• **Arbeitsauftrag**:
Beantworten Sie mithilfe des Textauszugs zum NSU knapp die folgenden Fragen:
(a) An welchem Datum sagte der V-Mann-Führer von „Piatto“ vor dem Gericht in München aus?
(b) Womit wollten die Unterstützer laut „Piatto“ die Waffen für die drei bezahlen?
(c) In welchem Monat und Jahr wurde das Handy „Piattos“ der Zeugenaussage zufolge ausgetauscht?

::: Textauszug

Der V-Mann Führer von „Piatto“ erklärte als Zeuge vor dem Gericht in München am 2.3.2016, dass ihm „Piatto“ bereits 1998 „erzählt (habe), die Unterstützer wollten Waffen für die drei besorgen und aus Konzerterlösen bezahlen. ‚Piatto’ habe ihm als Info-Quelle zwei Anführer der „Blood & Honour“-Gruppe genannt. Das war 1998 einer der wenigen Hinweise bundesweit auf den NSU. Bekannt ist auch, dass der NSU sich die Waffen für Banküberfälle besorgen wollten, um die Flucht nach Südafrika zu finanzieren. Brandenburgs Verfassungsschutz mauerte bei der Verwertung der Hinweise in Sachsen und Thüringen. ‚Piatto’ hatte vom brandenburgischen Verfassungsschutz ein Handy erhalten, das aber der Zeugenaussage zufolge im August 1998 ausgetauscht worden sei. Ausgewertet worden sei es aber nicht. Darauf soll sich eine SMS des Chemnitzer Neonazi-Anführers Jan W. befunden haben mit den Worten: ‚Was ist mit dem Bums?’ Damit waren offenbar Waffen gemeint.“ (pnn.de vom 3.3.2016)

::::::
::: Datensätze

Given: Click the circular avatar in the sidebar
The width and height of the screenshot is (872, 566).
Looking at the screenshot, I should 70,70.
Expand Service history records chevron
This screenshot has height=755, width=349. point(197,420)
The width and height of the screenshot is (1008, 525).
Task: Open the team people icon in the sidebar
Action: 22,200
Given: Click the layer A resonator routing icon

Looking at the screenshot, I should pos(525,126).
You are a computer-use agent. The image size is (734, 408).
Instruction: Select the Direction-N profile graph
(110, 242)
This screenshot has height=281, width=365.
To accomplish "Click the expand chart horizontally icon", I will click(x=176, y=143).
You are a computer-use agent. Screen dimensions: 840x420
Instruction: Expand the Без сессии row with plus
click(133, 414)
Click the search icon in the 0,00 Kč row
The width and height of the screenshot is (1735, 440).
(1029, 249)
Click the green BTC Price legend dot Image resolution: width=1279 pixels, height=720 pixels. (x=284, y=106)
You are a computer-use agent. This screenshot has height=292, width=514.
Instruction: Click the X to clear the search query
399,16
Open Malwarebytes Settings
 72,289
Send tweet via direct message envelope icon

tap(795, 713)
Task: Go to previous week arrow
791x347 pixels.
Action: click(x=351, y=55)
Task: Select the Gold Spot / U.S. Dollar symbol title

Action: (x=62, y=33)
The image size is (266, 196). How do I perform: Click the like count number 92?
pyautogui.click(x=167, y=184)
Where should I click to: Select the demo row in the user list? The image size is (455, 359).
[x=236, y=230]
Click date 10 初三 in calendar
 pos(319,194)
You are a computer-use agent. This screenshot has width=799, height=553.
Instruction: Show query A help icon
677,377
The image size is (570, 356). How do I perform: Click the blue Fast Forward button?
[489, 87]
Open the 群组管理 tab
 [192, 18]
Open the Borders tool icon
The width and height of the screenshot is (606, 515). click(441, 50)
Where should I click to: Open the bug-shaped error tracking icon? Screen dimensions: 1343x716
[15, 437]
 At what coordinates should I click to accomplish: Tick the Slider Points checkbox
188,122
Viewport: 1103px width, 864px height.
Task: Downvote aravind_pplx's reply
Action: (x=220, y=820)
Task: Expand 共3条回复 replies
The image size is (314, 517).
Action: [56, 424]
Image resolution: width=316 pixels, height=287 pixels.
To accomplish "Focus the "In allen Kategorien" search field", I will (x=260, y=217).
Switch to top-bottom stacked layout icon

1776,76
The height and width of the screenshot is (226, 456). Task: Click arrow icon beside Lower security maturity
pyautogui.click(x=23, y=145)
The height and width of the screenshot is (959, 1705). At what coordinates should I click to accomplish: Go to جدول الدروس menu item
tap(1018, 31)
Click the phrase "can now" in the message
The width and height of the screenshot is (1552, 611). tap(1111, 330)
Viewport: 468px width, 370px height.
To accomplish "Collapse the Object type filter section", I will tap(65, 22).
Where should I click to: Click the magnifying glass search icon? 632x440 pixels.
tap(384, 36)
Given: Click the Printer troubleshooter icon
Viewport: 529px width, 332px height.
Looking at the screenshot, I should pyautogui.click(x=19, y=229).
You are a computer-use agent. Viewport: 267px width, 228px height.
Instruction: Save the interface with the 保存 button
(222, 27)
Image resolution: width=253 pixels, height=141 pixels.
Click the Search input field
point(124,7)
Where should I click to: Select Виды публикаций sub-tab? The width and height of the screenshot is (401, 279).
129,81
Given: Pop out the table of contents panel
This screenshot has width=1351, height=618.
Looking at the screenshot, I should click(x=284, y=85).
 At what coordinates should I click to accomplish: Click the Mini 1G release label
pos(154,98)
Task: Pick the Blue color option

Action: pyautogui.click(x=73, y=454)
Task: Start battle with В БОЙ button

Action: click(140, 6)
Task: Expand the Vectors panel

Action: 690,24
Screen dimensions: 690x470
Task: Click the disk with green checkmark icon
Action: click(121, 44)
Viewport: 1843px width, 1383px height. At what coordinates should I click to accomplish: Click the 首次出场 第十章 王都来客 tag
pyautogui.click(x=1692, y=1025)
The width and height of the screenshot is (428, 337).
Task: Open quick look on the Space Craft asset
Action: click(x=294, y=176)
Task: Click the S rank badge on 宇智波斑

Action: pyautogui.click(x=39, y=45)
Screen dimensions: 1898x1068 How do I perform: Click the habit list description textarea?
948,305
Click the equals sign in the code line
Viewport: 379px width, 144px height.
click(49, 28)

::::::

• **Schriftliche Antwort**:
(a) Am 2.3.2016.
(b) Aus Konzerterlösen.
(c) Im August 1998.